2. Insert at the Start/Middle of the array
Think of a scenario where our array is filled with values. And we want to insert an item(not update) at the start/middle of the array.
Example
For example, consider an array A[10] that has elements {1, 2, 3, 4, 5, 6, 7, 8, 9, 10} stored in it, and the array is full.
The array capacity/length and size are both equal to 10. (array capacity is calculated using A.length, but the items inserted in the array are how size is calculated).
At any given index less than the size of the array. If we want to insert data, we must first shift all the elements from that index to the right and then insert this new data.
Illustration
Code
import java.util.Arrays;
public class ArrayInsertsAtEnd {
public static void main(String[] args) {
int[] values = {1, 2, 3, 4, 5, 6, 7, 8, 9, 10};
int insertValue = 100;
int insertAtIndex = 5;
int i;
System.out.println(Arrays.toString(values)); // [1, 2, 3, 4, 5, 6, 7, 8, 9, 10]
for (i = values.length - 2; i >= insertAtIndex; i--) {
values[i + 1] = values[i];
}
values[insertAtIndex] = insertValue;
System.out.println(Arrays.toString(values)); // [1, 2, 3, 4, 5, 100, 6, 7, 8, 9]
}
}Complexity Analysis
- Time complexity:
O(N), as we shifted elements from the insert position to the right. In the worst case, we insert an element at the zeroth index and shift all elements to the right. This is the reason we consider the time asO(N). - Space complexity:
O(1), no extra space is occupied other than the input memory.
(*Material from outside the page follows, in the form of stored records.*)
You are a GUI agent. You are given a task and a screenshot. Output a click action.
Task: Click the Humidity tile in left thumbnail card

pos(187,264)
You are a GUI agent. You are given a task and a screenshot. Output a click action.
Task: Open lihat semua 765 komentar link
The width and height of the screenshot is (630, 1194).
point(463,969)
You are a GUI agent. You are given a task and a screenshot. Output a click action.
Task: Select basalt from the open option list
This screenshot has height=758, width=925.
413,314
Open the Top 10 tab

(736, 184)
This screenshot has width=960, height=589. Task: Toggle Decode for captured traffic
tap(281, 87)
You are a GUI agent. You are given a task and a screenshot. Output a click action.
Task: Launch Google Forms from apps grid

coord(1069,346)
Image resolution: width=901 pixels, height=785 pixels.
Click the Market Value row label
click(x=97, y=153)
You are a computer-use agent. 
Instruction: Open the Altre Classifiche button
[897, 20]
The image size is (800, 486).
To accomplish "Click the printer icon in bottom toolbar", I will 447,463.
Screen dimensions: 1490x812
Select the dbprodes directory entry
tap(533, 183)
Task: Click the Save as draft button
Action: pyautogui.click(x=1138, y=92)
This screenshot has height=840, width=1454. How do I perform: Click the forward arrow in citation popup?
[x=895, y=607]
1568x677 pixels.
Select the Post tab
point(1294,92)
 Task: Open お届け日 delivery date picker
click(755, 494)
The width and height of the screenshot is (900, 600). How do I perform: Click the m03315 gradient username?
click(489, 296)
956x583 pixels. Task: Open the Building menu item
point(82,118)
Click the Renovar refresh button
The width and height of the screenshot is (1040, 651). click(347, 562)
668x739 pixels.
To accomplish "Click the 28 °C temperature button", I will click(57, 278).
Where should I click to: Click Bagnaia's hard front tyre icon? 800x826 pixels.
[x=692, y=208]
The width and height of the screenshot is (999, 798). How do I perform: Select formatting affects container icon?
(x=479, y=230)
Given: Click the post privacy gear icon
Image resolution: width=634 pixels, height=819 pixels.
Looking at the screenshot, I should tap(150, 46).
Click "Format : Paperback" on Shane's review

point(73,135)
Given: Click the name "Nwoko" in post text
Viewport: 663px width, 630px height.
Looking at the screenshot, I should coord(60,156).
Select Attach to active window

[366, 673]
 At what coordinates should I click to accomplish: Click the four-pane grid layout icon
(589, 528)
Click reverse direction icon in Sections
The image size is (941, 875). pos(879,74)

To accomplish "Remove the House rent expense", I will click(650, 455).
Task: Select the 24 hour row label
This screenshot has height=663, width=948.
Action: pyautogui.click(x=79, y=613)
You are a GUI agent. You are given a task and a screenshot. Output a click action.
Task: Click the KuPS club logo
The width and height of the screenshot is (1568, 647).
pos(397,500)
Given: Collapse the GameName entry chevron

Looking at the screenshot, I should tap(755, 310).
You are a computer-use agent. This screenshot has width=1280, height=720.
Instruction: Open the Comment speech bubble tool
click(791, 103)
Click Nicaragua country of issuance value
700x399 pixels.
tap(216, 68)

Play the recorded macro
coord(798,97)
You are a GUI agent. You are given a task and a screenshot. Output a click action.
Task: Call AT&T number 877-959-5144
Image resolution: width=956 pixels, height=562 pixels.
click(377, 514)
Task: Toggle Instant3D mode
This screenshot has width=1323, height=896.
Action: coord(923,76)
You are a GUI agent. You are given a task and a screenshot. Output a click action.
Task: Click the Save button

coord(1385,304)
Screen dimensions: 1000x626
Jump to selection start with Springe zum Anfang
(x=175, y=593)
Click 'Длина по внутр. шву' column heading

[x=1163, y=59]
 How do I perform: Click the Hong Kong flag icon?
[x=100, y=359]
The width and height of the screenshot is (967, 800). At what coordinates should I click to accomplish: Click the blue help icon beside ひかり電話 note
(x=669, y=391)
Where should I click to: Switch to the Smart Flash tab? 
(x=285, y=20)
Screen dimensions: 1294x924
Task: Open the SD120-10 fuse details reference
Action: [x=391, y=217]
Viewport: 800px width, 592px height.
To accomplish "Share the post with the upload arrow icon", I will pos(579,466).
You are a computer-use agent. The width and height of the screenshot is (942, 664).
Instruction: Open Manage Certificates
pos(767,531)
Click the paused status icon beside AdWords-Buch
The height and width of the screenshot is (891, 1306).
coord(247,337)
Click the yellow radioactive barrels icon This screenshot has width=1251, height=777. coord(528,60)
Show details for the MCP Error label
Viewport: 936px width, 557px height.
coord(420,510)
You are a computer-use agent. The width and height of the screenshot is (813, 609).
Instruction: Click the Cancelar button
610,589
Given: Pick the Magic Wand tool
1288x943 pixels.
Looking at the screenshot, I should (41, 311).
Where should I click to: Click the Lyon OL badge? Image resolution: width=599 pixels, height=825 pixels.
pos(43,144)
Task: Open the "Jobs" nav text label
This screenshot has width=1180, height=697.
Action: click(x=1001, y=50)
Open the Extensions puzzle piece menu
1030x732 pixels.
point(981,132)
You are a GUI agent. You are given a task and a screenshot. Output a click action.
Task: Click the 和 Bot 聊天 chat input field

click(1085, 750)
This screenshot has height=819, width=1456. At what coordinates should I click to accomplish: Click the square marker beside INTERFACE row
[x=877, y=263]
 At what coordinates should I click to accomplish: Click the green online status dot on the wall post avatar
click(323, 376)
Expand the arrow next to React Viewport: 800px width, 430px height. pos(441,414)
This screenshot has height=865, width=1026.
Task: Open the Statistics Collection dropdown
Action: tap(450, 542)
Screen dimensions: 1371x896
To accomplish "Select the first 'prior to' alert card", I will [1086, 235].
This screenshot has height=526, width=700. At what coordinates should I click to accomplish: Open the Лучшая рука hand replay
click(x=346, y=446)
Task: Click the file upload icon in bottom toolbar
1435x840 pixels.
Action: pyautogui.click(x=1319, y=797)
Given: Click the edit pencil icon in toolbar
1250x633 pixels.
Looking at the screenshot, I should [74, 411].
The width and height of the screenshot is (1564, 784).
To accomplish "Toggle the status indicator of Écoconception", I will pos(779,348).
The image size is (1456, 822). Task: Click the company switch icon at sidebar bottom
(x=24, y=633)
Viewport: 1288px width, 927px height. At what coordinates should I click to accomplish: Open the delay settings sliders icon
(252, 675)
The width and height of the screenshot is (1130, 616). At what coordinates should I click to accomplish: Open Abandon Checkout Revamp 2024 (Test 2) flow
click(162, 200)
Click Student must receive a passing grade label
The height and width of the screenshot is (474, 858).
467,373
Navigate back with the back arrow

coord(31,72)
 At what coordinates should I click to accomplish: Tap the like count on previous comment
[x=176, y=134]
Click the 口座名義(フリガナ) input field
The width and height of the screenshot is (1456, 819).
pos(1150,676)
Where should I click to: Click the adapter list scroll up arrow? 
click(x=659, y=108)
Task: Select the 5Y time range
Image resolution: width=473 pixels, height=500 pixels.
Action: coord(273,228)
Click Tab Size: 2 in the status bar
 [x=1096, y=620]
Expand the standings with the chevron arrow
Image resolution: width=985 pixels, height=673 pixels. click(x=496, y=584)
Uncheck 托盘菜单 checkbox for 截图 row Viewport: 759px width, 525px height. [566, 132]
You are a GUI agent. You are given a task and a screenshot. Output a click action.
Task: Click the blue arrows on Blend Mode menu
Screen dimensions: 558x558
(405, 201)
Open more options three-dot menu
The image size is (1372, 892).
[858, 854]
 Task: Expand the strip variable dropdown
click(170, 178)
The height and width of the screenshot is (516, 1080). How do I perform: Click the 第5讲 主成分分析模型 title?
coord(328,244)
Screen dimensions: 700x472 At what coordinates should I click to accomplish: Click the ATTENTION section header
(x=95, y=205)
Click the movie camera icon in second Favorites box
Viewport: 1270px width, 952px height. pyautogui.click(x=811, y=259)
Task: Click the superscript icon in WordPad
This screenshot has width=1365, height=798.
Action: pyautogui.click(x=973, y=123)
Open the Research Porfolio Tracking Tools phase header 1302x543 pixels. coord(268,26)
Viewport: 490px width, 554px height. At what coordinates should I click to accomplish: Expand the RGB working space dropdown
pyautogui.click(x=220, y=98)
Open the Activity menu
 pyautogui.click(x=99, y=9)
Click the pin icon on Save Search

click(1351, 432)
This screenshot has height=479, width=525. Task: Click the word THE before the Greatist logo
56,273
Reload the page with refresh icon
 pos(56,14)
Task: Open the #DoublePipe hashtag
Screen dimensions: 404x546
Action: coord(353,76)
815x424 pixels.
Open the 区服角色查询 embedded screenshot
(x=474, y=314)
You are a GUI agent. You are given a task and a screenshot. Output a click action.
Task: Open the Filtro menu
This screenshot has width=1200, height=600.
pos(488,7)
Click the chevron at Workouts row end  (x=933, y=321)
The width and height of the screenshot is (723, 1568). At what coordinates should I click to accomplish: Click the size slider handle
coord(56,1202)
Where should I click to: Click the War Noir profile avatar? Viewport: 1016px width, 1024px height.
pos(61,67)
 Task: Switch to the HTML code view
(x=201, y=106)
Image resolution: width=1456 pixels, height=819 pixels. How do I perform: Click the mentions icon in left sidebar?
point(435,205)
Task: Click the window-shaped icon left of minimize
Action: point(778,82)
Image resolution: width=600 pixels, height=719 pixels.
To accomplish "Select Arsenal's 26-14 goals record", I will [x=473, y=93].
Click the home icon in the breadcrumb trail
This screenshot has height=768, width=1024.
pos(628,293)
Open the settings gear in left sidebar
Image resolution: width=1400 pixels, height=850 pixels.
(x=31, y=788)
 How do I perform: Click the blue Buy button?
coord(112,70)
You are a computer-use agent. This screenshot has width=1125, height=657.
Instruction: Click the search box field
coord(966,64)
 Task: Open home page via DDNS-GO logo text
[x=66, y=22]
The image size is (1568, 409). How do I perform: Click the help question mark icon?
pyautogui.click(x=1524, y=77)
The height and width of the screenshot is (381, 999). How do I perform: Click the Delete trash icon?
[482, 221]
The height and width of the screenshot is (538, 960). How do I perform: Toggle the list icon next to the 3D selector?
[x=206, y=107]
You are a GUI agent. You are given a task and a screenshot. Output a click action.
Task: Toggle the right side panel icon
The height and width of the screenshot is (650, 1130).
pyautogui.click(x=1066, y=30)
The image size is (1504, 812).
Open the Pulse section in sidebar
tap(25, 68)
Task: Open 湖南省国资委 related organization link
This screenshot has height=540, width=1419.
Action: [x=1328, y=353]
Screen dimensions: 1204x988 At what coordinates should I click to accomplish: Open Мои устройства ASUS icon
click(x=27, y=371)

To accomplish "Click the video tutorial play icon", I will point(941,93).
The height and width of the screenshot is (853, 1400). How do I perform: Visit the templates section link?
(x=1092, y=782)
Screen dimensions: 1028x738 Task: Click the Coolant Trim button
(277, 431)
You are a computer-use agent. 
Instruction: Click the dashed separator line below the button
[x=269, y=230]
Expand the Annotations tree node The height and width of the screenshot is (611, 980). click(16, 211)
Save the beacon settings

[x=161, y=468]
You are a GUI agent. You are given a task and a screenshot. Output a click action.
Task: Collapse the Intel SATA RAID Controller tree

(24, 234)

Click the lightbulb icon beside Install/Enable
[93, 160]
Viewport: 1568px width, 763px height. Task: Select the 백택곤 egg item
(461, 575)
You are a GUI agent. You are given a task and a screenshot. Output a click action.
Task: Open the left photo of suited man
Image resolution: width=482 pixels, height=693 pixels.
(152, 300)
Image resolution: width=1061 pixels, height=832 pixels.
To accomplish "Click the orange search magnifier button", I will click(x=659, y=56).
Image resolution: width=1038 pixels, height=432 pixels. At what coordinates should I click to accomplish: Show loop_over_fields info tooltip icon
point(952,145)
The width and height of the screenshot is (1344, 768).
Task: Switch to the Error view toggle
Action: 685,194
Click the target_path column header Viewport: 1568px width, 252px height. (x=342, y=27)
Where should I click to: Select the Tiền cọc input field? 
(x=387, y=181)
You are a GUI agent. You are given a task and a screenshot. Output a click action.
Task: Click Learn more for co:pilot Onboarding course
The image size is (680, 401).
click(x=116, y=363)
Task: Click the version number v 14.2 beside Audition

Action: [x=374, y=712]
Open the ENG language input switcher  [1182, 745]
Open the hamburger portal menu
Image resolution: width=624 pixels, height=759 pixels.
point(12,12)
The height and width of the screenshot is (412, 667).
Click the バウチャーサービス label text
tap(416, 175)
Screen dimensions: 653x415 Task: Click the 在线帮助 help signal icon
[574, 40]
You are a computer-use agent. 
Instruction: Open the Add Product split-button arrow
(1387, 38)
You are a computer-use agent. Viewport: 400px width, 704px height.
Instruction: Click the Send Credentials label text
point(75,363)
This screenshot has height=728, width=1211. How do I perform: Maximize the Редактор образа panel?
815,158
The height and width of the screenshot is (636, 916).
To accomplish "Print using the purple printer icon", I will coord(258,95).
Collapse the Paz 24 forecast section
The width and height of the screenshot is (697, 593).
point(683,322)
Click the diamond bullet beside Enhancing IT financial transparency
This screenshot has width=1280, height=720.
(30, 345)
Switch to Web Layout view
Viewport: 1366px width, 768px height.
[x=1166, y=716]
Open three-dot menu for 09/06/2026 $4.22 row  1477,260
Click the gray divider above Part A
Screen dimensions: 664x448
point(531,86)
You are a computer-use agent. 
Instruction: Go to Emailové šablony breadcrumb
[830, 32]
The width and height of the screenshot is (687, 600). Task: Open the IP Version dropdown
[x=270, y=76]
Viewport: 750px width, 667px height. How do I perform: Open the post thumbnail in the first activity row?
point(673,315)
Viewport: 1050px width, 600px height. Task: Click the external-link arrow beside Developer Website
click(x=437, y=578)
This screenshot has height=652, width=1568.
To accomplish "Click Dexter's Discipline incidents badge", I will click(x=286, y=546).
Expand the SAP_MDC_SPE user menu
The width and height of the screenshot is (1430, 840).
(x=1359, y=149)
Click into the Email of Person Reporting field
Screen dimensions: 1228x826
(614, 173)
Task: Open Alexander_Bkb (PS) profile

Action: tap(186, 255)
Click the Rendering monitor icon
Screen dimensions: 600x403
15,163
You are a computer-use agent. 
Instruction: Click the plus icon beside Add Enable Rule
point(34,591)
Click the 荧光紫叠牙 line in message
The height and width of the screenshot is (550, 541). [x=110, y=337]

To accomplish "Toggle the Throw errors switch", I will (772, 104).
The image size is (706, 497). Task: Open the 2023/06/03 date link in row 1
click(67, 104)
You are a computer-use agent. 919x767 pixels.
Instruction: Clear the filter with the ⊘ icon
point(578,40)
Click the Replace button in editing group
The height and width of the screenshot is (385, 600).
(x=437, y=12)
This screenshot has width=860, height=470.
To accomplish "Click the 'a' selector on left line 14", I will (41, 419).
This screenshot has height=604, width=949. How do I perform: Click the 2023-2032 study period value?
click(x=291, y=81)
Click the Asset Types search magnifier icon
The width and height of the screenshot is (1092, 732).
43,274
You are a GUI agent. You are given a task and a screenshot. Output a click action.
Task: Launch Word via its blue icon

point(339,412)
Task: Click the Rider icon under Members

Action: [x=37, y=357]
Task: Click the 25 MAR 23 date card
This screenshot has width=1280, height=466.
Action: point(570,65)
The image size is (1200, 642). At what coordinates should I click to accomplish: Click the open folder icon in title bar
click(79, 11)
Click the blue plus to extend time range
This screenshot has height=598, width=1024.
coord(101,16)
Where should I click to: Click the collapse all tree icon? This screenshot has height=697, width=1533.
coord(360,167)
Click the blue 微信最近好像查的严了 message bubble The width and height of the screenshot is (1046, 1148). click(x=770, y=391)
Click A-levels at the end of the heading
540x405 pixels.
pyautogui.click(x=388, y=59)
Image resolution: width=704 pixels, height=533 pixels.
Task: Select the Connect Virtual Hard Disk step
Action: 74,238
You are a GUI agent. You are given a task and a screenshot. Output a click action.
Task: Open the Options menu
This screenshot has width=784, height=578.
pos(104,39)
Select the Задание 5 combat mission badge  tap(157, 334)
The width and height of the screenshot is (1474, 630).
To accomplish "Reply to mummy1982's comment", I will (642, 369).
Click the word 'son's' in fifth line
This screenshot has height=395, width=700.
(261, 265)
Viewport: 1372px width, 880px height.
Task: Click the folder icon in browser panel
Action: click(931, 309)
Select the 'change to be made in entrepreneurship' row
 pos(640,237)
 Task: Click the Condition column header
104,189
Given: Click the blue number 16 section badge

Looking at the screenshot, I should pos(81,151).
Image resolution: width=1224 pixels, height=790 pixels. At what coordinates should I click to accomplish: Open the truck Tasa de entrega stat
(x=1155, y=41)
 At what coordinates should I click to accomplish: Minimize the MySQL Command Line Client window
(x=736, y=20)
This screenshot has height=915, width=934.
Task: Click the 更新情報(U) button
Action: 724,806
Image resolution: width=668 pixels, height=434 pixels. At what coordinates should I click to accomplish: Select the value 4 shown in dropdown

We discussed array capacity vs length and learned about inserting an element into the array at the start, middle, and end. We also learned how to shift array elements to make space for the new item to be inserted.
I hope these lessons and examples on shifting algorithms help you gain some ideas and tricks for solving coding questions at LeetCode, HackerRank, CodeChef, etc., to ace top tech companies and fast-paced startups.